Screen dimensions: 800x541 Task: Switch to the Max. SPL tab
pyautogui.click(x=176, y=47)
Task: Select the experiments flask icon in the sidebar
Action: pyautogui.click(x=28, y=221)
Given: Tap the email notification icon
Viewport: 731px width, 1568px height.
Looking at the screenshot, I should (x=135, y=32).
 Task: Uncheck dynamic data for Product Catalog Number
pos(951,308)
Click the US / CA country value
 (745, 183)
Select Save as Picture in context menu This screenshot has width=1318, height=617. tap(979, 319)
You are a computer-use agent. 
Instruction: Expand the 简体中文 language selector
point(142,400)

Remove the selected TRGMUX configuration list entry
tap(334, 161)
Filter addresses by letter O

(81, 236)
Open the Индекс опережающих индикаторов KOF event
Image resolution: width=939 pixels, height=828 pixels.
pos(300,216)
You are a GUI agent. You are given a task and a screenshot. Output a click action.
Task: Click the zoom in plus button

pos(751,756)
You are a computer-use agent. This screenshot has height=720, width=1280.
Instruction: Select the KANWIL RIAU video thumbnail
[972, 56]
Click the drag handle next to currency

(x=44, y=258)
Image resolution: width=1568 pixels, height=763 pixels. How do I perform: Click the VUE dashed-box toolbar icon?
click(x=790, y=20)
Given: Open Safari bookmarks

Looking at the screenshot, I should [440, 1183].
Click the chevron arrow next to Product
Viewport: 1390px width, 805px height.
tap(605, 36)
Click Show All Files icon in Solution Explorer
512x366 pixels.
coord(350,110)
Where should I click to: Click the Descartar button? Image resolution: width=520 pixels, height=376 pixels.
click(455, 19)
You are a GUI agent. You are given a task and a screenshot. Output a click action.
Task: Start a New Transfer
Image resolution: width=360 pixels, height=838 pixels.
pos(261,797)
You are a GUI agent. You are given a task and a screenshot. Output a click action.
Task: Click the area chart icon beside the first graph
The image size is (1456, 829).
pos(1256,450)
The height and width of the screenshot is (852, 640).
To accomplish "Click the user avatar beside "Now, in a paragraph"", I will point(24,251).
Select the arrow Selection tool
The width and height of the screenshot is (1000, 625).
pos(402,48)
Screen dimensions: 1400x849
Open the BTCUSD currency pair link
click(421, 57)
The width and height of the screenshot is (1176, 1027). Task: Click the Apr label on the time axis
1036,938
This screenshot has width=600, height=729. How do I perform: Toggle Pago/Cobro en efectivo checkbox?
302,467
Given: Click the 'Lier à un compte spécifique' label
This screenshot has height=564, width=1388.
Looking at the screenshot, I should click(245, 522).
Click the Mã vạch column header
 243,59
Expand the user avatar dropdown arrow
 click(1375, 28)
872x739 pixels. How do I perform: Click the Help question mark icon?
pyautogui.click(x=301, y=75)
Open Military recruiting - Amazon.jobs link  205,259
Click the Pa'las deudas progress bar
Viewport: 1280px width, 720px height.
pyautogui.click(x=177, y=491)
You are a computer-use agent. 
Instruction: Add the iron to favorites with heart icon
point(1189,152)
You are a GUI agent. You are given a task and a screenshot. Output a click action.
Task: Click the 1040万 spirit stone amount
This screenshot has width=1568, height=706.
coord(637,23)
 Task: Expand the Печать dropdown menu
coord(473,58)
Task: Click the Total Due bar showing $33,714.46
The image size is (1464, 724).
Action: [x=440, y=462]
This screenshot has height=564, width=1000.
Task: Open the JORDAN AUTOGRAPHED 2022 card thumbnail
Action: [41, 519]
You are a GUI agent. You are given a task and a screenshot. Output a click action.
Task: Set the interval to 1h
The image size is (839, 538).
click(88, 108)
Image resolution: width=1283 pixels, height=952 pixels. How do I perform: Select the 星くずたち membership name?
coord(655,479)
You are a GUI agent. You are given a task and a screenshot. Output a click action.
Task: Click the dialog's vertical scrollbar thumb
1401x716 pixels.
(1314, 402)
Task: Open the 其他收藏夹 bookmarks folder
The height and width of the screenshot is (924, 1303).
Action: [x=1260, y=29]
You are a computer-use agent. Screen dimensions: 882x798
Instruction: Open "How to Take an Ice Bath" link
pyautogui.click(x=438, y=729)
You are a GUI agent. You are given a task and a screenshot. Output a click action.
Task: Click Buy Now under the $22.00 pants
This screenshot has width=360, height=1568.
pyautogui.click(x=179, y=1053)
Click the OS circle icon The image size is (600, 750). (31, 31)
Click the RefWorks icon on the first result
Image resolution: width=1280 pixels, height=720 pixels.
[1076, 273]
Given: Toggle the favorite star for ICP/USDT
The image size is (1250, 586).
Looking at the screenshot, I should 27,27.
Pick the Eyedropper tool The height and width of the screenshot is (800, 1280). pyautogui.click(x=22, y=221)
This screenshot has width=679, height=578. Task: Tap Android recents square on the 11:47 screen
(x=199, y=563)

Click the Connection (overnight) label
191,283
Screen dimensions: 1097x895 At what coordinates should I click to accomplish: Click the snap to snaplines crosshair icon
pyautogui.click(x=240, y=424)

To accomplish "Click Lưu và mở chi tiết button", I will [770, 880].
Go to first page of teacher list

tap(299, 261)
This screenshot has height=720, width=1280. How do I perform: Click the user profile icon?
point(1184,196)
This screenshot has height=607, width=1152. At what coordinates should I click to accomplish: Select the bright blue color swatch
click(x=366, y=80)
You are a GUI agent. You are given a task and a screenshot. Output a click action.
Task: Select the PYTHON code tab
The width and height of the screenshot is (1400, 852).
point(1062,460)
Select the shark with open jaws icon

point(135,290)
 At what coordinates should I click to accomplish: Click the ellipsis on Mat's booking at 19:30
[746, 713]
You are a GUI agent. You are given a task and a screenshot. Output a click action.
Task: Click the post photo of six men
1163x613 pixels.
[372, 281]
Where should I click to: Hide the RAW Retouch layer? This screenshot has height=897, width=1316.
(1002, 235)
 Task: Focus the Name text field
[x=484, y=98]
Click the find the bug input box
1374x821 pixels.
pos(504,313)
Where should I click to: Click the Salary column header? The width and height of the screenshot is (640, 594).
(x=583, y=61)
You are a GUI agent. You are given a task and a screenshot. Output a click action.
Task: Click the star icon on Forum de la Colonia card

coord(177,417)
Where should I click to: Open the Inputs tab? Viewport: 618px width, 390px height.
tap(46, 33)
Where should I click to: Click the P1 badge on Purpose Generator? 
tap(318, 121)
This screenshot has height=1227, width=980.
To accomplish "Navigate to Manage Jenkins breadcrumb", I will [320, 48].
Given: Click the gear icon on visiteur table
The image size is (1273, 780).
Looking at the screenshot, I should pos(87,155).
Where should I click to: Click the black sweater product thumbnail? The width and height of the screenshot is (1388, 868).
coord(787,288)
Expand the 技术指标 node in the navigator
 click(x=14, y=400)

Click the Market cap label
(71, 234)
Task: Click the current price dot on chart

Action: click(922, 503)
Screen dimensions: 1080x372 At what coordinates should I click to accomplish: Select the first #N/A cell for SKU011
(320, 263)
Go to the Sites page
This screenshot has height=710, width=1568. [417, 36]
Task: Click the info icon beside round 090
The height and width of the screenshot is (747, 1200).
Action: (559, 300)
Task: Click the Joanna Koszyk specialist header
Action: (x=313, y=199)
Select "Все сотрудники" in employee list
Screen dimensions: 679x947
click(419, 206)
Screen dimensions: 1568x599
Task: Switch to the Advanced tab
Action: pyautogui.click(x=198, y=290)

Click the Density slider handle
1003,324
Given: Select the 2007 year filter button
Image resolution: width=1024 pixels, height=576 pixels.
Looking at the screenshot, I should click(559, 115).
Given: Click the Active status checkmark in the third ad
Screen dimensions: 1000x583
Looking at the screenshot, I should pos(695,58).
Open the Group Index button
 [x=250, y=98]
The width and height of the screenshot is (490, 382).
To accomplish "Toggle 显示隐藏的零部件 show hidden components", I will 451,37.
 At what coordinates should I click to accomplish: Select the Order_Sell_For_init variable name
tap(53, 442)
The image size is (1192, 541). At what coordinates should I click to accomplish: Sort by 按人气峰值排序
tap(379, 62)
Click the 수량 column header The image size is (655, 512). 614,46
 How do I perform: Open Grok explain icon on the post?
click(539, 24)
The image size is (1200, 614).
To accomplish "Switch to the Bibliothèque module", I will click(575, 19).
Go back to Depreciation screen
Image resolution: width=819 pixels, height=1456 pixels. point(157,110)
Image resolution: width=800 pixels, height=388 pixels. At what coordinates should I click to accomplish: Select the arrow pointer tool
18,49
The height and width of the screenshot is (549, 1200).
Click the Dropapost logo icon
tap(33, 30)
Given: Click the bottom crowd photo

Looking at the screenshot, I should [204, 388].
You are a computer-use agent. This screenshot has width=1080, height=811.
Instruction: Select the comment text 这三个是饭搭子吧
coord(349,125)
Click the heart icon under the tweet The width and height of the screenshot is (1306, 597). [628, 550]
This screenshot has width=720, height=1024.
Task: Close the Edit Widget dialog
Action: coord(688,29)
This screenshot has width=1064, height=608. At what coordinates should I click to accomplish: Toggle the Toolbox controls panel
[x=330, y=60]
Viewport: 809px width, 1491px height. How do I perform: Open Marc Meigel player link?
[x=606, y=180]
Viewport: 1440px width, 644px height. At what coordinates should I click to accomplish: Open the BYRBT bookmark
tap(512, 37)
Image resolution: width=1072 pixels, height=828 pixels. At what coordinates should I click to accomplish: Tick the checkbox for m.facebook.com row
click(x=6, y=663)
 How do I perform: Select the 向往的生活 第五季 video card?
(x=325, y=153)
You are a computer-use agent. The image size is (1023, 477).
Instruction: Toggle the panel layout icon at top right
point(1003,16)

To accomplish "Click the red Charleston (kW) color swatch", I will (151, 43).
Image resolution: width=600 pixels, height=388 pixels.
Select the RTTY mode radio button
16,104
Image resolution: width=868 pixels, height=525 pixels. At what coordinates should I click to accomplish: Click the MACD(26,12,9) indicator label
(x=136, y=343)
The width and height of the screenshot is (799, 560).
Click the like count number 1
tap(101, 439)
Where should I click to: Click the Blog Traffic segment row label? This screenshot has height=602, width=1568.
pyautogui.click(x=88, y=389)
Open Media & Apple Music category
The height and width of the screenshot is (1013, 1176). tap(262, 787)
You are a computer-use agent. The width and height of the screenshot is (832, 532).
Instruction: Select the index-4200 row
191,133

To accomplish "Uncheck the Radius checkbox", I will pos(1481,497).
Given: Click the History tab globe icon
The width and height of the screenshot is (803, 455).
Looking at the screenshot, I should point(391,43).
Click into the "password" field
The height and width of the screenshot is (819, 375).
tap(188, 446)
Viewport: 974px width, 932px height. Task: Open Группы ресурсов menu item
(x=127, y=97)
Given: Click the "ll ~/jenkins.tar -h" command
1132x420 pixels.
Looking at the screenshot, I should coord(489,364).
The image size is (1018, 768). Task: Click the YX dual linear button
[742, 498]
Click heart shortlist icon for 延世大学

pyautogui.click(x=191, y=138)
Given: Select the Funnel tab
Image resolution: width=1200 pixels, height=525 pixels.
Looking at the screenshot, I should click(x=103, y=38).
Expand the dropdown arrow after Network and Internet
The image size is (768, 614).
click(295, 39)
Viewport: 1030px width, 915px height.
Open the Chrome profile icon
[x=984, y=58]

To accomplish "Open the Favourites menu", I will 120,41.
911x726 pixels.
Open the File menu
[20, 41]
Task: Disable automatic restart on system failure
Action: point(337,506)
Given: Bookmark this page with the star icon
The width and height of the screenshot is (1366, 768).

- ASSIGNMENT
Look through the entries above. Extract each line with the word "computer".

- EXERCISE RESPONSE
You are a computer-use agent. 
You are a computer-use agent. This screenshot has height=720, width=1280.
You are a computer-use agent. 
You are a computer-use agent. Screen dimensions: 882x798
You are a computer-use agent. This screenshot has width=1080, height=811.
You are a computer-use agent. The image size is (1023, 477).
You are a computer-use agent. The width and height of the screenshot is (832, 532).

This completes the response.